Life is ART!

高齢者施設で活躍しているアートワークセラピスト達の旬な声をお届けします。

「水温む、春の小川」

2013-05-07 07:08:27 | 素敵な現場
みなさん、こんにちは。

シニア担当の今井(いけ)です。

皆さんは「水温む」という春の季語をご存知ですか?

春になって寒さがゆるみ、池や川の水があたたかくなってくることを意味しているそうです。

今回はそんなお話をしながら、

シニアの皆さんと春の小川を描くアートワークをしました。



いつものように簡単な体操や歌などでウォーミングアップをしたあと、

シニアのみなさんとサポートで一緒に「春の小川」を歌いながら、

大きな障子紙の上に、白クレヨンで自由に線を描いていきます。

白い紙の上に、白いクレヨンなので当然見えませんが、

シニアのみなさんには「歌に合わせて、紙の上で腕を大きく動かしてみましょう」とお伝えし、

始めは少し戸惑いながらも、だんだんと歌のリズムに乗りながら、みなさん腕を動かし始めていきます。

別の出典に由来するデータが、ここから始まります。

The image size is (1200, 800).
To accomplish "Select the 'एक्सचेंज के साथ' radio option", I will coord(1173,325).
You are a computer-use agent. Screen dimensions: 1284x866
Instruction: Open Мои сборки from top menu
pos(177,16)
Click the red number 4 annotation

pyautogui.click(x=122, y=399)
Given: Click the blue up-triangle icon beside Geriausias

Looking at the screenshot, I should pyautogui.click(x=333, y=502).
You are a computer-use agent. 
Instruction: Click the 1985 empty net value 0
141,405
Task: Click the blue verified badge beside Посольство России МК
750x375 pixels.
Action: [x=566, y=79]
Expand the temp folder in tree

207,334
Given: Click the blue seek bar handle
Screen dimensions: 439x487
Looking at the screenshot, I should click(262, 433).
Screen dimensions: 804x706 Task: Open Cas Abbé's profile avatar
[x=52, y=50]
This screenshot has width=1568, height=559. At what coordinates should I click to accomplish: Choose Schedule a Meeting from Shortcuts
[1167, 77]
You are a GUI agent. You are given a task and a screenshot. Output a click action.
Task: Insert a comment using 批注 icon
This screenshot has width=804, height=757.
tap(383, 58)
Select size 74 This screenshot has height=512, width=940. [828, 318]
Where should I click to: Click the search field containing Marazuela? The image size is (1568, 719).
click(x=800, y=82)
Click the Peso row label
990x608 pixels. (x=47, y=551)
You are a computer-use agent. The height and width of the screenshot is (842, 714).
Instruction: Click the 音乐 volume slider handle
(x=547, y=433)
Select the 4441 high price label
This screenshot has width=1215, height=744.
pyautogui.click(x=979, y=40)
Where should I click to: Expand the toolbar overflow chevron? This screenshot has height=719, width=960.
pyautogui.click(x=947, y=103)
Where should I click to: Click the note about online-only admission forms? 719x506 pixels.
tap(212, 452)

そしていよいよ、水彩絵の具を解いた色水を刷毛に含ませ、紙の上を、

川の水がさらさらと流れるように刷毛を動かしていきます。


同じ色を、何度も塗り重ね深い色にしていらっしゃる方。

好きな色から塗りはじめ、だんだんと他の色を試している方。

見えないわ~と言いつつも、しっかりとご自分の好きな色を選んでいらっしゃる方。

切り取る部分と、飾りを選ぶことはご自分でされて、あとは「見学でいい」とおっしゃる方。

ほとんど、気持ち良さそうに眠っている方…。


皆さん、本当に自由にこの場に参加して下さっています。



今回、始まる前からいつもと少し様子が違っていた男性のKさん。

いつも、「これから何が始まるんですか?」と、私達が準備している所へ来て下さっている方ですが、

口調や表情から、この日は少しイライラしていらっしゃるような感じを受けました。

そしてとうとう、テーブルに着いた他の方と大声で喧嘩を始めました。

いつもの穏やかでニコニコしたKさんしか見た事のない私達は少しびっくりしましたが、

その後もKさんが近くを通るたびに声をかけ続けました。


結果としてKさんはこの日、作品作りには参加されませんでしたが、

後ろの方の席に自ら座り、私達が用意した春の花の写真を手に取って、

じっと眺めて いらっしゃいました。

その時のKさんはいつもの穏やかなKさんのように見え、

私はそれだけで何だかうれしい気持ちになりました。




少し脇道にそれましたが…

最後に、お好きな部分を選んで頂き作品を仕上げていきます。


さらに、春の小川を飾るものとして、春の小川の生き物と

サポートのSちゃんが作ってくれた春色の切り紙を皆さんにご用意しました。


では、皆さんの作品をご覧ください!




さらさらと、水の流れる音も聞こえてきそうです。




勢い良く流れる川の中で、楽しそうに遊ぶ生き物たち。



日の光を浴びてきらめく川面。
土手に咲く花々、顔をのぞかせる川エビ。



最後は、ゆらゆらと流れる川の中に
頭隠して尻隠さずの…??



みなさんと楽しい時間を過ごし、心も温んだ一日でした。